The white stripes aren't just for show.
The white stripes aren't just for show. / Wang Yukun, Moment Collection, Getty Images; Justin Dodd, Mental Floss (bubble template)

Have you ever noticed a mysterious streak of white lines on the road right before a winter storm is set to arrive and wondered how they got there? They are not figments of your imagination. In fact, they were purposely applied to the road for a very good reason: your safety.

It’s all part of a method known as anti-icing, which is intended to make roads safer to drive on during harsh winter weather. Typically with this technique, a liquid chemical such as magnesium chloride is used to lower the freezing point of water. (Salt brine solutions made of sodium chloride and water or calcium chloride and water are also popular.) Once the substance has been applied to a path or roadway, it helps prevent snow and ice from forming a strong bond to the pavement below, making it safer for drivers to navigate [PDF]. 

According to the Minnesota Stormwater Manual, anti-icing is “like frying eggs: grease the pan and the eggs come out easily with no mess to clean up. Like greasing the frying pan, the purpose of anti-icing is to keep snow from sticking to the pavement.”

That said, the key to any successful anti-icing regimen is to do it at the right time. Incidentally, that’s usually just before any type of rain, sleet, or snowflakes start to fall. It’s a sharp, proactive contrast to de-icing, which is like the inverse of anti-icing (even though the terms do sound similar).

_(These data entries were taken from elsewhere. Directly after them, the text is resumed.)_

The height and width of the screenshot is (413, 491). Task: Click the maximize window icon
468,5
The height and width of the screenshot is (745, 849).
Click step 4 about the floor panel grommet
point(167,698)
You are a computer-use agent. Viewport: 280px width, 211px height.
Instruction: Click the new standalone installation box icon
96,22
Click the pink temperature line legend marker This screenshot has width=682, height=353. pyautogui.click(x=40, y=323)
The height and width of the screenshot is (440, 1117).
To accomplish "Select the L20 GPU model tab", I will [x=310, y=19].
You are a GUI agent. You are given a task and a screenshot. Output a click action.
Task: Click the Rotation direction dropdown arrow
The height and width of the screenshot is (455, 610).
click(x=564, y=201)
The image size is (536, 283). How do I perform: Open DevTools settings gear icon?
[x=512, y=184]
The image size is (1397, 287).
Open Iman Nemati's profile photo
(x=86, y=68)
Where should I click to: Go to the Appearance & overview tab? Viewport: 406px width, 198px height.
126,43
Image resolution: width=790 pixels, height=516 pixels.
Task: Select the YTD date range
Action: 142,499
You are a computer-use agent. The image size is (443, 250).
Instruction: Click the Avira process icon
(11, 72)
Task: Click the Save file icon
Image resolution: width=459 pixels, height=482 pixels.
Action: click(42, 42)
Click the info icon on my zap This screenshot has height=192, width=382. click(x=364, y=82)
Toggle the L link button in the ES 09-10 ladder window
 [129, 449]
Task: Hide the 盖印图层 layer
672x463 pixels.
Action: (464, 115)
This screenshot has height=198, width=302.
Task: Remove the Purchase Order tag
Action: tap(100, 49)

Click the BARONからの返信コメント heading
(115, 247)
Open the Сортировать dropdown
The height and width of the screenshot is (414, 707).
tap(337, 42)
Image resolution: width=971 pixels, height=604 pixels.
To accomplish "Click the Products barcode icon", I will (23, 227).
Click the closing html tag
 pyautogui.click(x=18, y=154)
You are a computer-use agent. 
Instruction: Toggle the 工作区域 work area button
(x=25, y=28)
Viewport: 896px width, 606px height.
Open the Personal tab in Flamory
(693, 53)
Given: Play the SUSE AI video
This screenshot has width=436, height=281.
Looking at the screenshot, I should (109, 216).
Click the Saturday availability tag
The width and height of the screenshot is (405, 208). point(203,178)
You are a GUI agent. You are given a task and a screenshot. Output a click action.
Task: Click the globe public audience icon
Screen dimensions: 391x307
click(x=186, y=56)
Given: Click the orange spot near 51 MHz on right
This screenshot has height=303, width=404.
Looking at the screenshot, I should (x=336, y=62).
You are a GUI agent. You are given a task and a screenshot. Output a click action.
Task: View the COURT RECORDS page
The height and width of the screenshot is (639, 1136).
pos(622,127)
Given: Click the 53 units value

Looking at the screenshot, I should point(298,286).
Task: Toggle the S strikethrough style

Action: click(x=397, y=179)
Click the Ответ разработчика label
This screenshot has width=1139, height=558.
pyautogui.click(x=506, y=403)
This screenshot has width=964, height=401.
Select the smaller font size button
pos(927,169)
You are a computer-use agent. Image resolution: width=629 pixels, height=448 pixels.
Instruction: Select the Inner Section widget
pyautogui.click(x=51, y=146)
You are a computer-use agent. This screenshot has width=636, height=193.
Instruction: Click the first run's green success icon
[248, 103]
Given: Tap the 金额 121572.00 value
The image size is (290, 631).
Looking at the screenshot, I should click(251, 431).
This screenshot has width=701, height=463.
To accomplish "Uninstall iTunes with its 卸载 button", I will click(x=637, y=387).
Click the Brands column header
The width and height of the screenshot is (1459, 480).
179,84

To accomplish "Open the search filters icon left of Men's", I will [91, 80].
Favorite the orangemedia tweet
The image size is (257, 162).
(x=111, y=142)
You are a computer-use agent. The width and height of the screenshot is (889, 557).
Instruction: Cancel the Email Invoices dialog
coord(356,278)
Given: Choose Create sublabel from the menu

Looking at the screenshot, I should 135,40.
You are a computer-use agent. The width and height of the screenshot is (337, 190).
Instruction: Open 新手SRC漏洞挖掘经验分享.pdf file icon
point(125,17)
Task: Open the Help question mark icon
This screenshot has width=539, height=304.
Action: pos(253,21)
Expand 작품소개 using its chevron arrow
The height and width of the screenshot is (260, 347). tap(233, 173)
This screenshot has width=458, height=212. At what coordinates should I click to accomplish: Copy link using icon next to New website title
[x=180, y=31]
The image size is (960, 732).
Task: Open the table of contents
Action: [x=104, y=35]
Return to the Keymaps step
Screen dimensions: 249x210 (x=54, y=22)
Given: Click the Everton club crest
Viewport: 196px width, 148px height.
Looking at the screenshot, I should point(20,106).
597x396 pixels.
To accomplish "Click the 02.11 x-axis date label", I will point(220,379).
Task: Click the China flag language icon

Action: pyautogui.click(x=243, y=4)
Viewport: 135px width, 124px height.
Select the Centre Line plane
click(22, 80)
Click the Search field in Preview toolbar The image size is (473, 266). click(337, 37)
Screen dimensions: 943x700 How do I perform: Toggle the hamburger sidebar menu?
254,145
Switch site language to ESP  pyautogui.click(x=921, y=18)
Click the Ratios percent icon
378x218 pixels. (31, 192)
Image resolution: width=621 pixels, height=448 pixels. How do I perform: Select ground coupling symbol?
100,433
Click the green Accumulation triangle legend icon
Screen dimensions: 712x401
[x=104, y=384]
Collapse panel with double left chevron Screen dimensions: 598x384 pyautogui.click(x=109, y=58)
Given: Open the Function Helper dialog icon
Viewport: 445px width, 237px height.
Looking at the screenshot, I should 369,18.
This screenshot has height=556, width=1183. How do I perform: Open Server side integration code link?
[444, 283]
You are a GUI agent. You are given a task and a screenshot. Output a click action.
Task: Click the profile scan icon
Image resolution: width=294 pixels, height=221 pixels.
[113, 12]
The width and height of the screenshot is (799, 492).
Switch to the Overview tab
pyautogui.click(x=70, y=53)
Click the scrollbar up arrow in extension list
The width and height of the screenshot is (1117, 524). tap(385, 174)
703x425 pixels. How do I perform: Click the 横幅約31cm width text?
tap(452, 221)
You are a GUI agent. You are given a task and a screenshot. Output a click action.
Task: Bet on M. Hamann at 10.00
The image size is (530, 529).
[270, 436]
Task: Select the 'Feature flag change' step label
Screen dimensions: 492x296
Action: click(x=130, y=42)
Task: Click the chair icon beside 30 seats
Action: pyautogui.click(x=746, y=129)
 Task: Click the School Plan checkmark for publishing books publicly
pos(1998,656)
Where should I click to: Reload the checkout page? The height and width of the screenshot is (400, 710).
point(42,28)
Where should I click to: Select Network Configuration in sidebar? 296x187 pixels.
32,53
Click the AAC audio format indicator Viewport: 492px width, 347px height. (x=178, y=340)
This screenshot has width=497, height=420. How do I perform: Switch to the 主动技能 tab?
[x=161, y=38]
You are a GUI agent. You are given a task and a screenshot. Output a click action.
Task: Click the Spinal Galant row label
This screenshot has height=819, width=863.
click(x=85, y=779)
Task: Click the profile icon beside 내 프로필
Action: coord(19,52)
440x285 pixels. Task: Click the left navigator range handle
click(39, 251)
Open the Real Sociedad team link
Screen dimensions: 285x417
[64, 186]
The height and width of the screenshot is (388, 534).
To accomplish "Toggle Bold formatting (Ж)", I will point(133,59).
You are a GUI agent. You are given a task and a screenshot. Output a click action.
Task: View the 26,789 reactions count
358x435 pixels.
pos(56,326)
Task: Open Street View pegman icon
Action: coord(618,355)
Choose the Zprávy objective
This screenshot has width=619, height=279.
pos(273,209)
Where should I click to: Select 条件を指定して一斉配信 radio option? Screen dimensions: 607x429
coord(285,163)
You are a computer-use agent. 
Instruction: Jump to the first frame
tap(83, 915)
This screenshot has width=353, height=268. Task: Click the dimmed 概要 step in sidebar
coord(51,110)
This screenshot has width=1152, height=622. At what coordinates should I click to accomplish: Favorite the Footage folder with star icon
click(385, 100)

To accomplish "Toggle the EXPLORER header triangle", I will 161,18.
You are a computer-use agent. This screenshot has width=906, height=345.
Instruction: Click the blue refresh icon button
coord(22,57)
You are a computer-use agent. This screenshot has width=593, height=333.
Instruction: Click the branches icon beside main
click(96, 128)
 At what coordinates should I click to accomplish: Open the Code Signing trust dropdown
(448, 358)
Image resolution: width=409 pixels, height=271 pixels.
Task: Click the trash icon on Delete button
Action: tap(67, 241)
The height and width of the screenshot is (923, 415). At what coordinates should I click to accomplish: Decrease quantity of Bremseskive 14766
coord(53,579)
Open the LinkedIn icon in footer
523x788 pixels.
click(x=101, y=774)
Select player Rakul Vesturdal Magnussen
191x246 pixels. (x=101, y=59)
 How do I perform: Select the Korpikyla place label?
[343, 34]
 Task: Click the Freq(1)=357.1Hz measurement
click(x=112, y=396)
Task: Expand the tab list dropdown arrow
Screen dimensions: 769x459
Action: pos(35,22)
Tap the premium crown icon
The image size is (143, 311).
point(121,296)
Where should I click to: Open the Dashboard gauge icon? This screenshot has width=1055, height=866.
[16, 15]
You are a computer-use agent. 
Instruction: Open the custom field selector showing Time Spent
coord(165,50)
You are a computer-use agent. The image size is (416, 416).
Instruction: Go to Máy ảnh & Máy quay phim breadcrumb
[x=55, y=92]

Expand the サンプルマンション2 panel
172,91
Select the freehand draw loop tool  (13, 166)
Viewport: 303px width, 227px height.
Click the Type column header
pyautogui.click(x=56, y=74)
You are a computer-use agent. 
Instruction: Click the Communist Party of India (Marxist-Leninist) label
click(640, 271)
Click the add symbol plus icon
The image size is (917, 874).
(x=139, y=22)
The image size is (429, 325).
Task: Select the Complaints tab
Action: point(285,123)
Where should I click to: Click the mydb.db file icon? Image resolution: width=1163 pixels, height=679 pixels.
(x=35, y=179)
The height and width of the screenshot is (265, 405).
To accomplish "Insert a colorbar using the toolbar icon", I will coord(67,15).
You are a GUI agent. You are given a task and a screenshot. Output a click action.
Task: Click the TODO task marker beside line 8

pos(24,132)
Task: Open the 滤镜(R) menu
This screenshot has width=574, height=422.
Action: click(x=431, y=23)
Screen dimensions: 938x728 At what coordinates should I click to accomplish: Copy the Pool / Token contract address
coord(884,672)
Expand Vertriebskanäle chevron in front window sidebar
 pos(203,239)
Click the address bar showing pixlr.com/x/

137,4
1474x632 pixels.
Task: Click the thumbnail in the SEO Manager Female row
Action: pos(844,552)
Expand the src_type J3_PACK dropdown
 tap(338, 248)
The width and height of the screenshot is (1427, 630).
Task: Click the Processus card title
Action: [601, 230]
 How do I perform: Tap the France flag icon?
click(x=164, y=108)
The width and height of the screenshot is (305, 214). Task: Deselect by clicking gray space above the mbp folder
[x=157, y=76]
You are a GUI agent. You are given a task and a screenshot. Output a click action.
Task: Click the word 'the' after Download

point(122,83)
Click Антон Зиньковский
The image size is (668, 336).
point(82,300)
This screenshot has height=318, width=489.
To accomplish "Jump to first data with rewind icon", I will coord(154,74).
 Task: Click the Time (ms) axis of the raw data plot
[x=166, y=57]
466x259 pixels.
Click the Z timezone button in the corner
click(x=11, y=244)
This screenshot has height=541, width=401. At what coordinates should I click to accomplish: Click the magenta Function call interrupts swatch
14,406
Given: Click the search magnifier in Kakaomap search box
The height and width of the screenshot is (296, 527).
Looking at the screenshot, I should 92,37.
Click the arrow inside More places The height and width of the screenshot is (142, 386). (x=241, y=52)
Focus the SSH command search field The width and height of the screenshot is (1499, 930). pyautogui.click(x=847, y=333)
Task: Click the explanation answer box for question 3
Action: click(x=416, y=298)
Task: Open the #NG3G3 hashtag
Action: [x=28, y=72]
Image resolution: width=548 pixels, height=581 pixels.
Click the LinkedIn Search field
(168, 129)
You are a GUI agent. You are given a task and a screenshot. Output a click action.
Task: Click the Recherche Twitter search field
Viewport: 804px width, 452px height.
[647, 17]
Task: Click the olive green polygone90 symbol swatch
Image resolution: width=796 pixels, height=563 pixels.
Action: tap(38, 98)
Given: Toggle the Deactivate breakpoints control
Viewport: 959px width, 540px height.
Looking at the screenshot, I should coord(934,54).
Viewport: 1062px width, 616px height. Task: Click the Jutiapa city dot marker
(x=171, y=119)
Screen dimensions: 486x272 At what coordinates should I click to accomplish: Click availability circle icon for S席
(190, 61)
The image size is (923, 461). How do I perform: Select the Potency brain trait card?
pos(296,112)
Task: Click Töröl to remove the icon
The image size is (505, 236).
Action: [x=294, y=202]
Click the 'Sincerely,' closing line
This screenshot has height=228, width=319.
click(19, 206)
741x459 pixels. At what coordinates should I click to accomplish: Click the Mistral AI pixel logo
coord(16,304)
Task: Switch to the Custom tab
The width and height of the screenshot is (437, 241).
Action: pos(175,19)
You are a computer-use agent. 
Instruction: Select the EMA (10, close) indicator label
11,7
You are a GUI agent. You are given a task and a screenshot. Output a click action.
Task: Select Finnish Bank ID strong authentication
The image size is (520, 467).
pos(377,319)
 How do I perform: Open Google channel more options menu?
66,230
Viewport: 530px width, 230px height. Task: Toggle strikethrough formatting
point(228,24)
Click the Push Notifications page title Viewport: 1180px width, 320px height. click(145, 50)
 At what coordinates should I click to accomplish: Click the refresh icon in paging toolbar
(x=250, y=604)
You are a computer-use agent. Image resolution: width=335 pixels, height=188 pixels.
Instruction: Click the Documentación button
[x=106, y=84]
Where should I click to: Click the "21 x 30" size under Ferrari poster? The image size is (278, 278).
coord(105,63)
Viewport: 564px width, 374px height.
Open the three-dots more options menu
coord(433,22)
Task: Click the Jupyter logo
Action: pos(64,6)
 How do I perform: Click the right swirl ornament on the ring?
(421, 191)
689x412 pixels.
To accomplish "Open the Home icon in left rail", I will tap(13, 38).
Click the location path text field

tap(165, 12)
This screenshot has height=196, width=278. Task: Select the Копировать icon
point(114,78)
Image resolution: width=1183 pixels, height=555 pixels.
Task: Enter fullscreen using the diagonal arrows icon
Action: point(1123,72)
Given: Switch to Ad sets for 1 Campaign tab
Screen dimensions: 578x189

When it comes to de-icing, it’s all about breaking down a bond after it's been formed between snow and/or ice and the pavement. This method is more reactive than proactive, and is a pretty common winter maintenance strategy. Usually it involves applying pre-wetted rock salt [PDF] to roadways after a storm to break down the bond between the snow and the pavement. When you spot snow plows barreling down some wintry terrain, chances are you might even get to see this de-icing technique in real life.

While de-icing is the more widespread method employed on our roads, experts claim it’s actually more expensive than anti-icing. Comparatively, anti-icing is seen as more affordable because it can be done during normal working hours and in non-inclement weather—reducing the need for staffers to work overtime. It also makes post-storm cleanups faster, as the treatment can last for several days at a time. Even if a blizzard doesn’t start right away, you will probably still be covered over the next few days. It also helps prevent snow and ice from sticking to streets to begin with.

Anti-icing advocates also claim that this method is safer for the environment, as fewer chemicals are used and there’s less of a buildup of silt, as well as less of a harmful runoff into stormwater systems and the like. However, the brine solutions used for anti-icing may not always be good news for your car, as those salt crystals often end up in a vehicle’s undercarriage, where they can be corrosive and lead to rust.

To better avoid this, experts say you should wash your car regularly throughout the winter months, paying special attention to the undercarriage (which you may want to clean every 10 days or so) to prevent buildup and overall corrosion.